昔はこんなにも多くの彩りは無かったはずなのだけど……。
――『品種改良、と言うのですよ』
なぁんて、親神様が嬉しそうに眺めていた気がする。
親神様は本当に、地上で暮らす人間のことを気に入っていた。
何か新しい動きがある度に地上界の一番近い場所に降りて行って、あれやこれやとお土産を抱えて戻って来ては楽しそうに地上の様子を語っていた。
「カエルレウムの例大祭はどうだった? 他の領地もこれから例大祭が行なわれるんだけど、カエルレウムの例大祭が一番賑やかなんだよ」
「……にぎ、やか?」
「そう! 社に伝わる舞の違いも多少あるけど、基本的にはどの例大祭も規模は同じでね。だけどうちの領民は特に例大祭に力を入れているから、社に来てたみんな、手拍子やかけ声が上手だったでしょう?」
「わらって、た。いっぱい」
祭りだからと言う以上に、社全体が陽の気に満ちあふれていた。
こんなにも陽の気で満たすことができるから、カエルレウムの領地には眷属たちが生き生きと暮らしていけるのだろう。
ククヌチ神が居ても居なくてもきっとこの場所は変わらず栄え続けるだろう。
(不本意だけど……。
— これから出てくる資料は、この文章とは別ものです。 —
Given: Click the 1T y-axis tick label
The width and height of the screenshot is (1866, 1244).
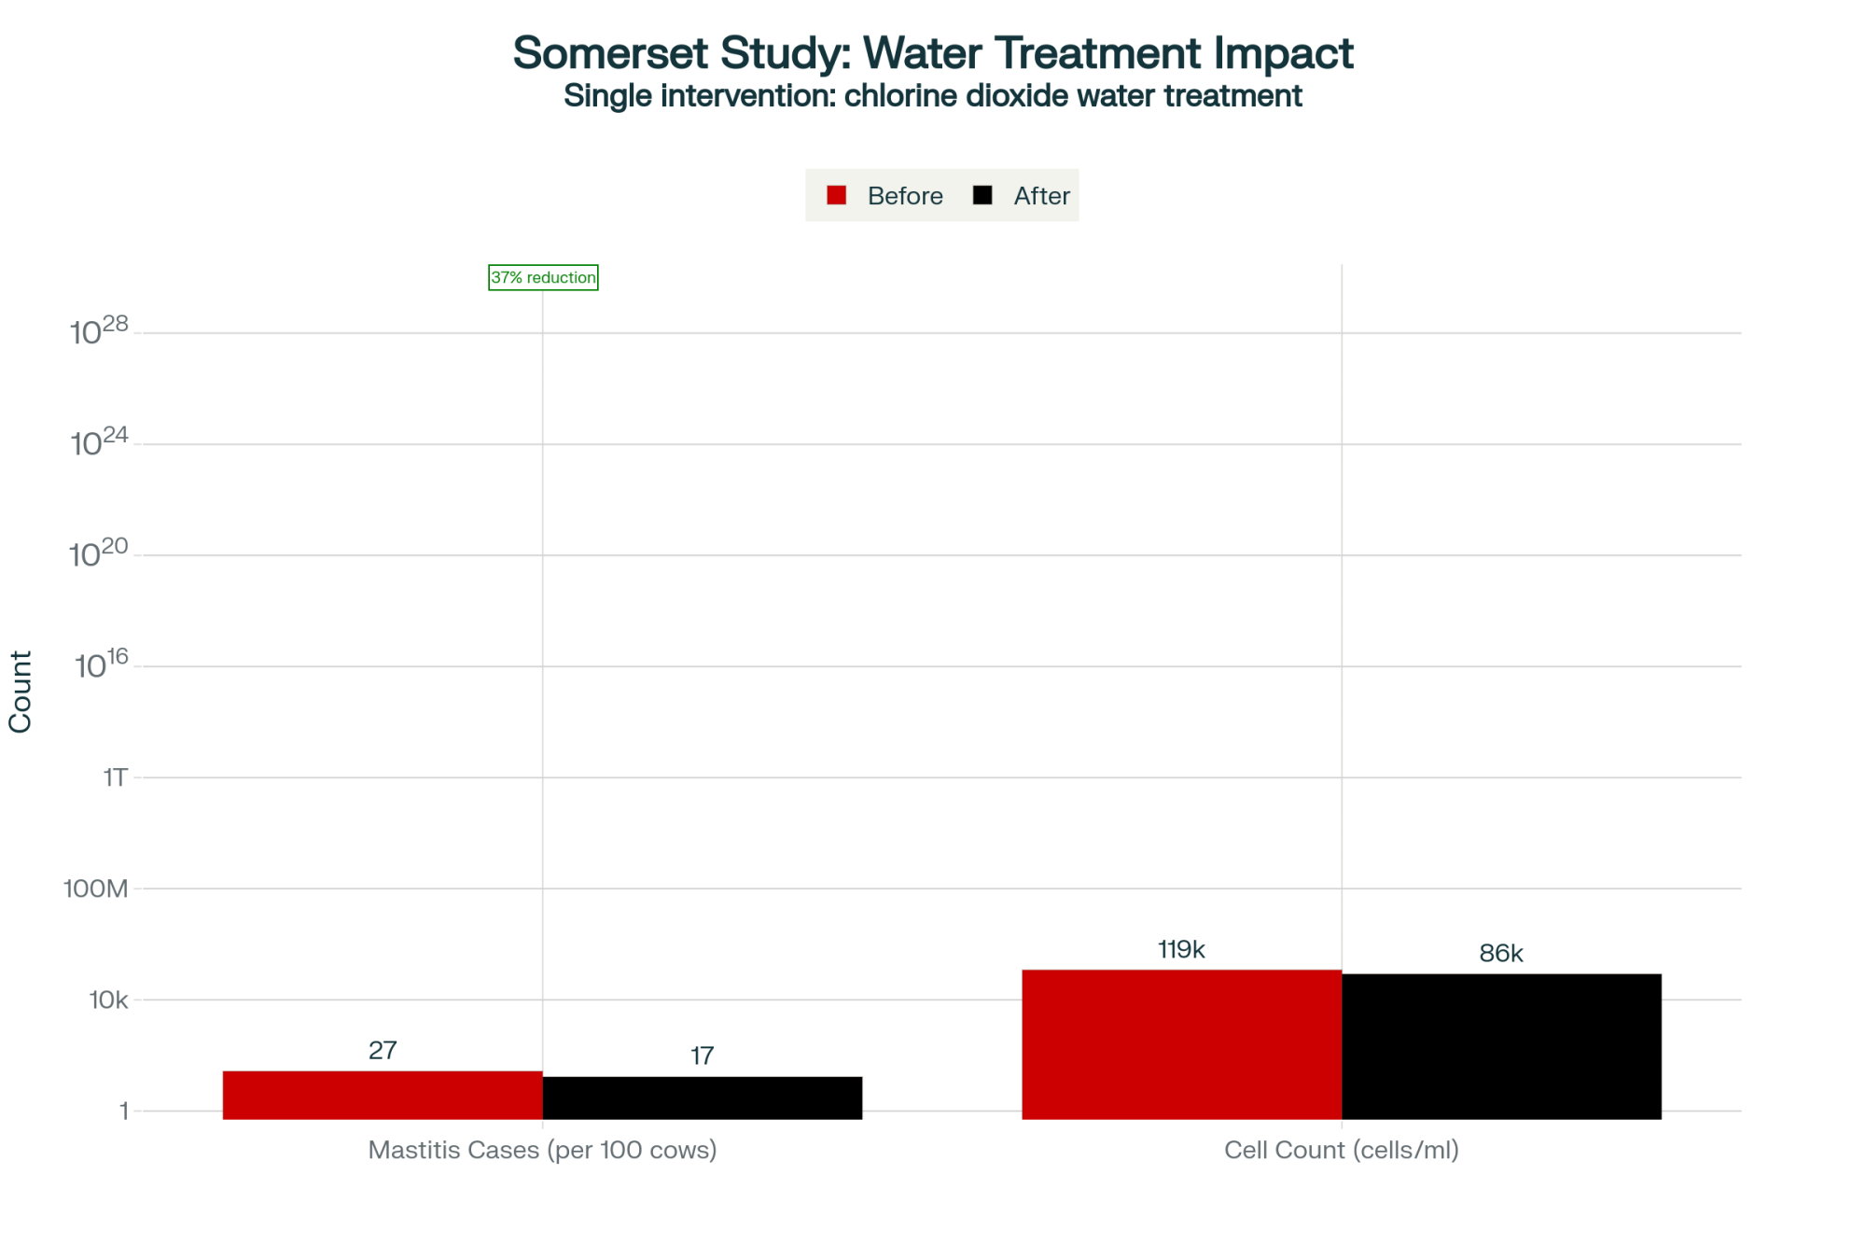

今はわたしがククヌチの称号を得たから、今後はもっと眷属たちが過ごしやすくなるだろうな。……本当に、不本意だけど!)
井戸に落ちたときに薄々感じてはいたけれど、この社に満ちる神気はびっくりするくらい肌に馴染む。
ついさっき、社の主となったのに今ではもう、完全に神力の一部と化している。
(わたしとスバル程ではないけれど、少なからず抵抗があったり馴染むのに時間がかかるはずなのだけど……)
「ミズキはさ……。これから、どうしたい?」
「どう……?」
「おれと契約してくれるのかなって。昨日は助けてくれたし……。朝は、その……」
朝は、と言いながらもぞもぞと身動きするエルヴィス青年。不思議な動きをするなぁ、と思いつつも言葉の次を待つ。
(思った事は言葉にしてくれないとわたしはわからないから)
「ミズキ、おれと契約してくれる……?」
「けい、やく……?」
(誓約とどう違うのだろう)
誓約は神同士の決めごと。もしくは神が宿主を定めた際に人間に与える証だ。
神であっても誓約を違える事は禁忌であり、宿主を定めた誓約は人間にとって一生涯のものとなる。
生涯、命尽きるその時まで、誓約を結んだ神のものである。という証。